## Local Interpretable Model-agnostic Explanations

LIME (Local Interpretable Model-agnostic Explanations) is a model-agnostic technique used for explaining the predictions of machine learning models. It generates local explanations for individual predictions. Below is an example of how to use LIME with a Random Forest Regressor for the same "Diabetes" dataset.

In this code:

* We load the "Diabetes" dataset and train a Gradient Boosting Classifier, just like in the previous examples.

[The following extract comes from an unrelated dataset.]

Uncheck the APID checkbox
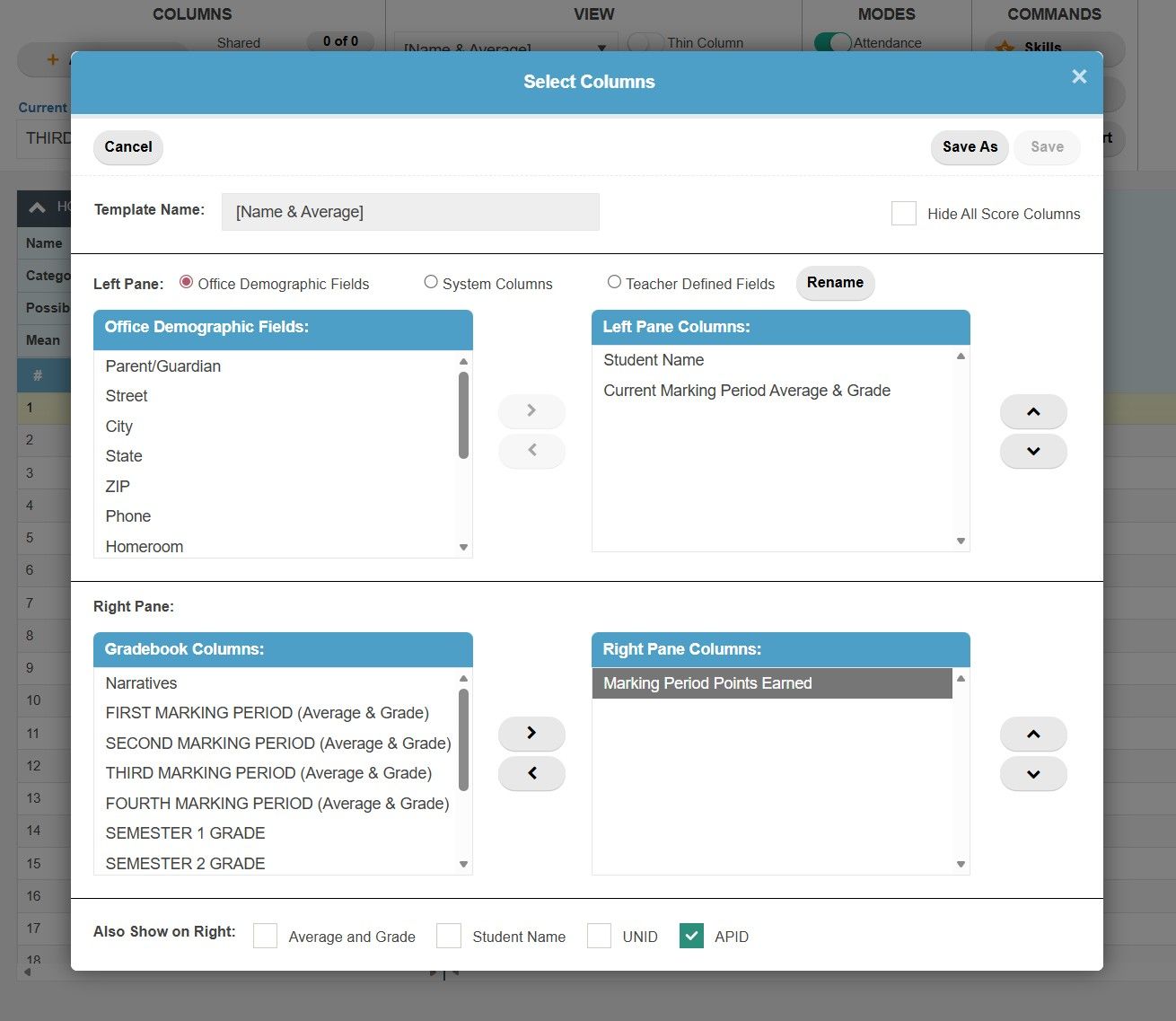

* We create a LIME explainer using LimeTabularExplainer. LIME requires the training data, and we set the mode to "regression" since we are working with a regression problem.

* We choose a prediction to explain, in this case, we use the prediction for the first test data point.

* We explain the prediction using the LIME explainer, which generates an explanation.

* Finally, we visualize the explanation using the show_in_notebook method.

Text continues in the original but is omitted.